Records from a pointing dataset
####################

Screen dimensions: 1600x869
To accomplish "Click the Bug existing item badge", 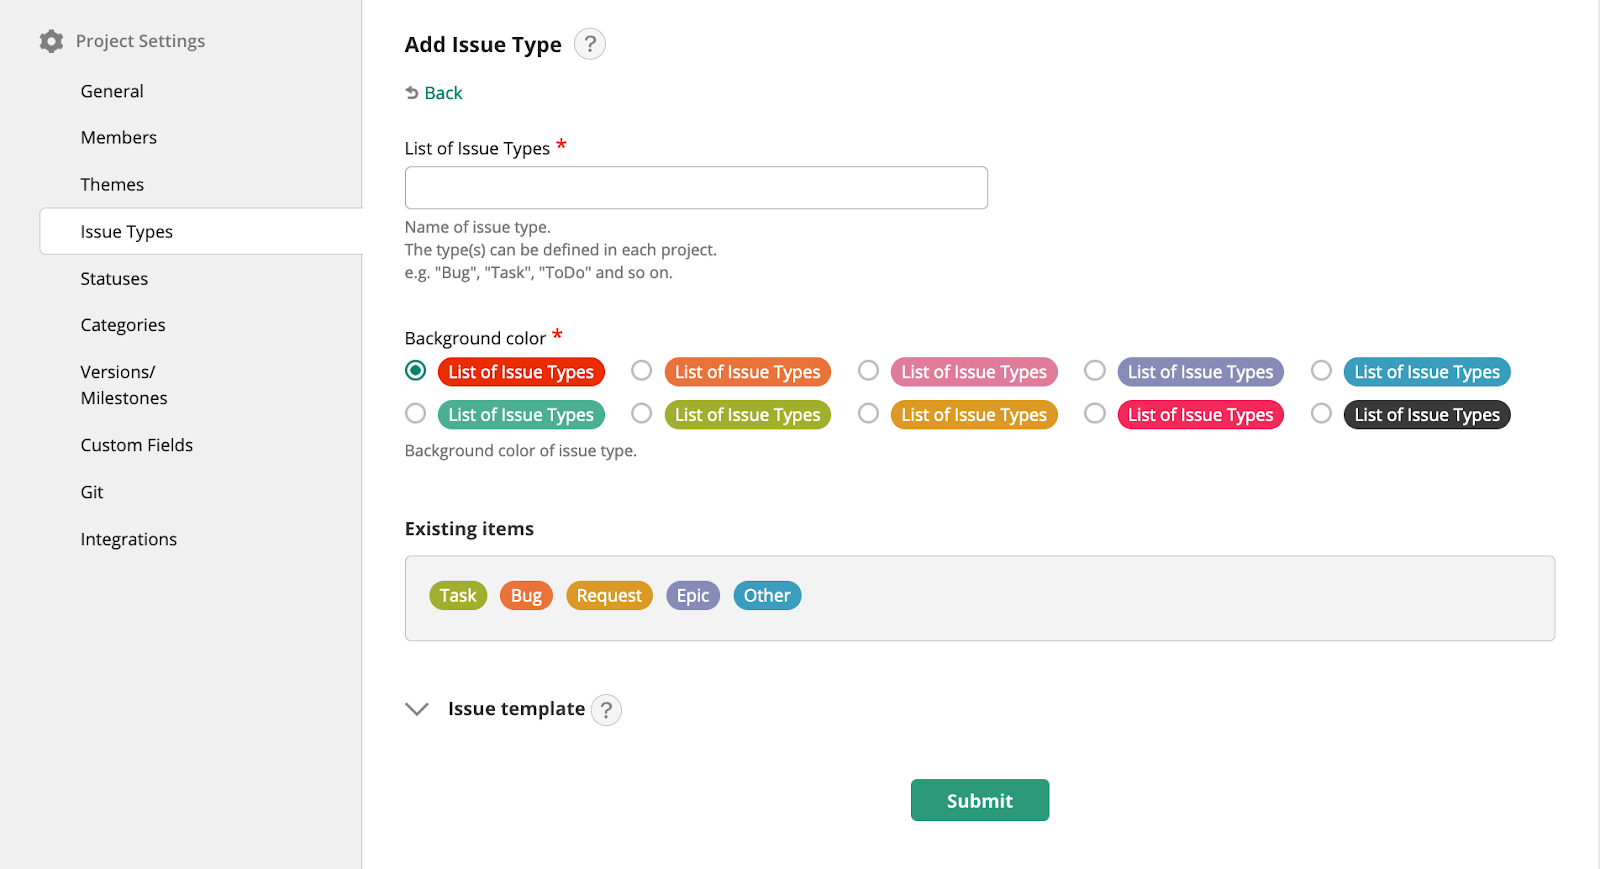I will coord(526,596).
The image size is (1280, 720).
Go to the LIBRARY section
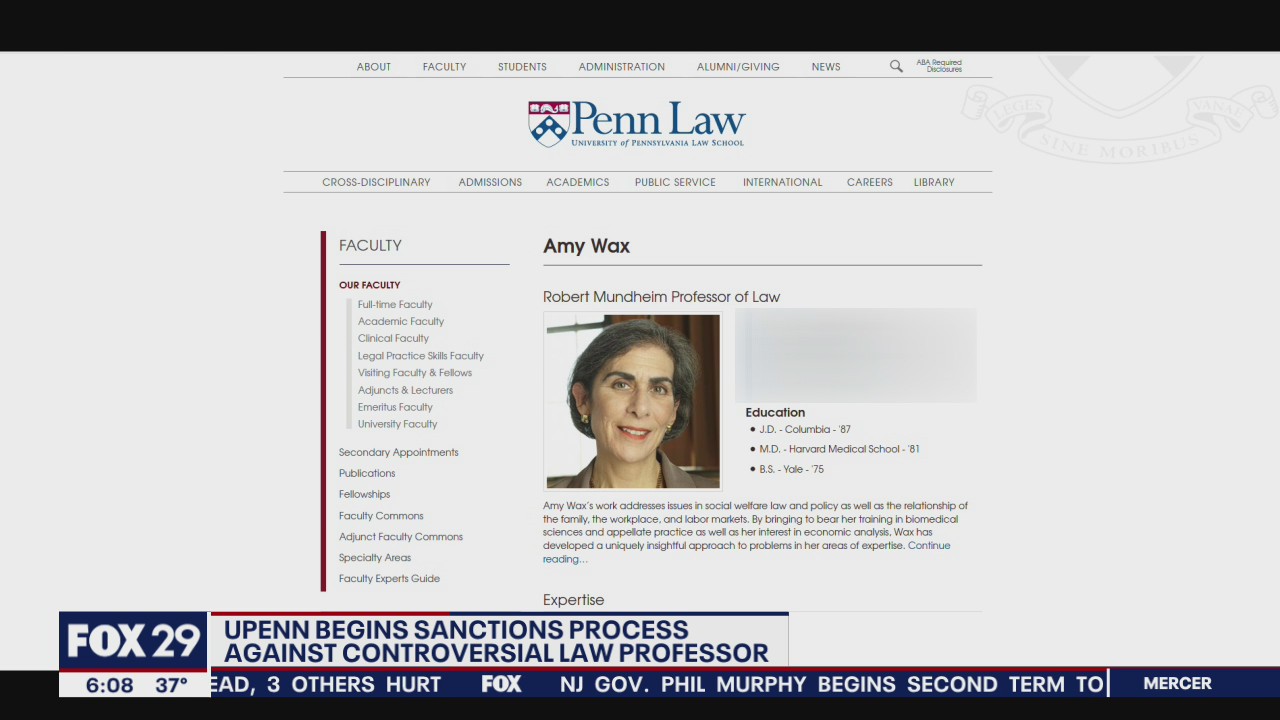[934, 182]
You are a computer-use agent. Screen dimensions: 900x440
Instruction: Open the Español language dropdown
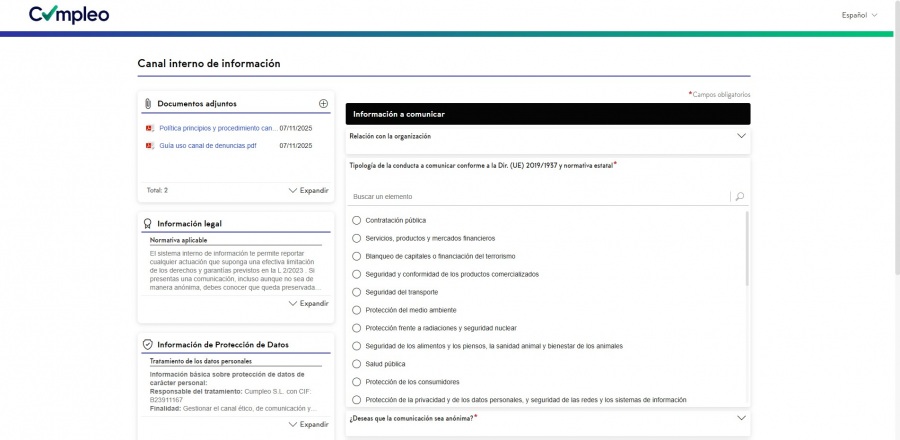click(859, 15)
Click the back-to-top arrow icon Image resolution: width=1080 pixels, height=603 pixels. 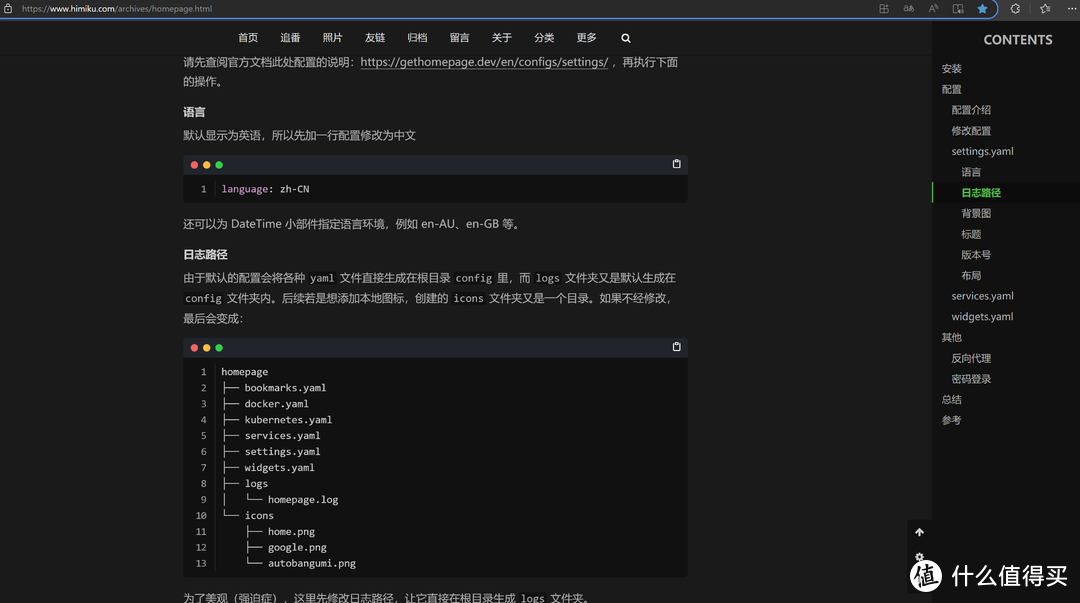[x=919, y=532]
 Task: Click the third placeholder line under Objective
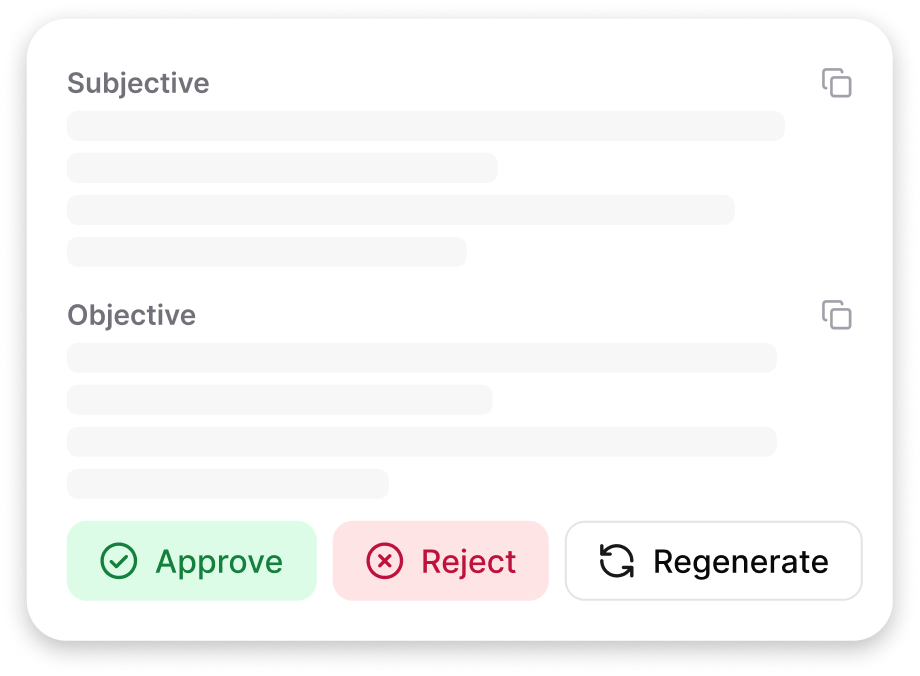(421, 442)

####################

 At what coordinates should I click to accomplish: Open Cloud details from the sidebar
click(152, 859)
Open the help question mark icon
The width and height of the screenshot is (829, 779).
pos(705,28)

####################

- AIM OF THE EXERCISE:
Put the lines from the one that contains "Open the help question mark icon" through the one that contains "pos(705,28)" into a Markdown table with columns Row and Line, skipping any blank lines.

- ANSWER TO THIS TASK:
| Row | Line |
|---|---|
| 1 | Open the help question mark icon |
| 2 | The width and height of the screenshot is (829, 779). |
| 3 | pos(705,28) |